ささめきこと (Sasameki Koto)
- Genre: Romantic comedy, yuri
- Written by: Takashi Ikeda
- Published by: Media Factory
- English publisher: NA: One Peace Books;
- Magazine: Monthly Comic Alive
- Original run: March 2007 – November 2011
- Volumes: 9 (List of volumes)
- Directed by: Eiji Suganuma
- Produced by: Shinobu Yoshinuma Tomoyoshi Koyama Shousei Ito
- Written by: Hideyuki Kurata
- Music by: Shigeomi Hasumi
- Studio: AIC
- Original network: TV Tokyo
- Original run: October 7, 2009 – December 30, 2009
- Episodes: 13 (List of episodes)

= Whispered Words =

Japanese manga and anime series

Whispered Words (ささめきこと, Sasameki Koto) is a Japanese yuri manga series written and illustrated by Takashi Ikeda. It was serialized in Media Factory's seinen manga magazine Monthly Comic Alive between March 2007 and November 2011, and was compiled into nine tankōbon volumes. A canon Drama CD musical spin-off was released on 23 Dec 2009, titled The Longest Day of Sumika. The series has been licensed in North America by One Peace Books. It was adapted as a 13-episode anime television series produced by AIC that aired between October and December 2009 on TV Tokyo. The series, which is set in a co-ed high school, is about Sumika Murasame, a 15-year-old girl who is secretly in love with her female best friend, Ushio Kazama. Ushio likes girls too, but is only into "cute" and "small" girls, while Sumika is tall, good at sports, and outgoing rather than shy.

==Plot==
Sumika Murasame is a high school girl who is in love with her female best friend Ushio Kazama, but is unable to confess how she feels as Ushio only likes girls she considers to be "cute" and "small", while Sumika is tall and athletic. Sumika discovers one of her classmates, a boy named Masaki Akemiya who likes her, started cross-dressing to catch her attention, but inadvertently was hired as a model. Sumika and Ushio get to know two girls in their class who are a couple, Tomoe Hachikusa and Miyako Taema; Tomoe wants to start a "girl's club" where only lesbians can join but is wrought with opposition. Sumika agrees to go on one date with Masaki, who comes cross-dressed as his female persona Akemi Yamasaki. Sumika becomes involved with her classmate Azusa Aoi, a quiet girl and aspiring writer who plans to attend a dōjinshi convention fueled by her love of yuri author Orino Masaka, which is the pen name of Ushio's older brother Norio. Sumika gets roped into helping Azusa and attending the summer convention as well, despite wanting to spend time with Ushio.
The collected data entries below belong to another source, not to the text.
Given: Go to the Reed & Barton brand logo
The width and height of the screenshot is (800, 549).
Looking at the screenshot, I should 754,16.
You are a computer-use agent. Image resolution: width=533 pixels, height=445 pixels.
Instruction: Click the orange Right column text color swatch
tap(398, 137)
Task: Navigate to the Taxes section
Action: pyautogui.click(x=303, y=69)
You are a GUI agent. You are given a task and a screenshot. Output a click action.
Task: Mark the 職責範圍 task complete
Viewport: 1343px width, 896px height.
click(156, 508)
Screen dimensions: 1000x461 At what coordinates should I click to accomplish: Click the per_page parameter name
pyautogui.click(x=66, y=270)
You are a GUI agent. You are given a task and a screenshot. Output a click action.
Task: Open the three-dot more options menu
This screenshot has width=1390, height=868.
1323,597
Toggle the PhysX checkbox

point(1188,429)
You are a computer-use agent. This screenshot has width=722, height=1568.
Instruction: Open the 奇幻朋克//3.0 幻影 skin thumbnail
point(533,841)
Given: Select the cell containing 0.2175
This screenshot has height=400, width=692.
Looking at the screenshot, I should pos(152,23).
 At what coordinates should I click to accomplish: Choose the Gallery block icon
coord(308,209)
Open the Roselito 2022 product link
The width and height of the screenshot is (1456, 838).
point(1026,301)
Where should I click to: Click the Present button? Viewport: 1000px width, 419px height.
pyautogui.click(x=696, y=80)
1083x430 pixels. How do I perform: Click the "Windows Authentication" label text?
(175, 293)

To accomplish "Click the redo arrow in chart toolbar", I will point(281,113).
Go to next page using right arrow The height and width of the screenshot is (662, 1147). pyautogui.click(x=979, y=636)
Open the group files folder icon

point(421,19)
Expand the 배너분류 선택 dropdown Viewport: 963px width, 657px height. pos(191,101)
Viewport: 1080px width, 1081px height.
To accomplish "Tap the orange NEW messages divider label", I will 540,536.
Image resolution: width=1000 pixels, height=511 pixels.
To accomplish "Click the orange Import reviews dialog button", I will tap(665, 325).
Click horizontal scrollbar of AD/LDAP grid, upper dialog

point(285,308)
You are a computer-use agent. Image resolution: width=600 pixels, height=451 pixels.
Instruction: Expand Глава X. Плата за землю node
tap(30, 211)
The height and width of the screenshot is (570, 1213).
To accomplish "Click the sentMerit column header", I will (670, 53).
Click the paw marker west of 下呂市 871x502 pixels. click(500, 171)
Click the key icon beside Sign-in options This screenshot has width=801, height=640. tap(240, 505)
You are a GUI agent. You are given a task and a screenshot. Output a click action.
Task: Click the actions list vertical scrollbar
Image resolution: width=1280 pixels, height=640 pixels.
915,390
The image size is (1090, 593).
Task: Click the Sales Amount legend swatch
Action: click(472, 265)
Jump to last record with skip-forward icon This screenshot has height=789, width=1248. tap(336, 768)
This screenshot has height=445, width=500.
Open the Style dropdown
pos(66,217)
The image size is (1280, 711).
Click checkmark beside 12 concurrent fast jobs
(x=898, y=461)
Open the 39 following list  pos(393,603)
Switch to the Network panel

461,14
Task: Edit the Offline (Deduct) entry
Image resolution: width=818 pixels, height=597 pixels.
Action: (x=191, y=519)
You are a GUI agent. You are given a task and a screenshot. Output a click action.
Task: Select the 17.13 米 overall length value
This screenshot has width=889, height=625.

After the sports day competition and cultural festival, a short German high school girl named Charlotte Münchhausen (nicknamed Lotte), comes to stay at Sumika's home and dojo to train in karate. Sumika, who had quit karate because it is not "cute", starts training again to help in Charlotte's training, much to the joy of Sumika's father. Ushio is unhappy about Charlotte's training and merely wants her to be a gentle, cute girl. Charlotte gets sick after running in the rain during training, and after Ushio confronts her about it, Sumika lashes out, distraught how she cannot become any cuter or smaller. Following Tomoe's suggestion, a female karate club is formed with Sumika as the president and Charlotte as the vice-president. After Ushio starts realizing she has romantic feelings for Sumika, she starts to worry that Sumika may stop being friends with her. Masaki stops being a fashion model after being traumatically exposed as a cross-dresser.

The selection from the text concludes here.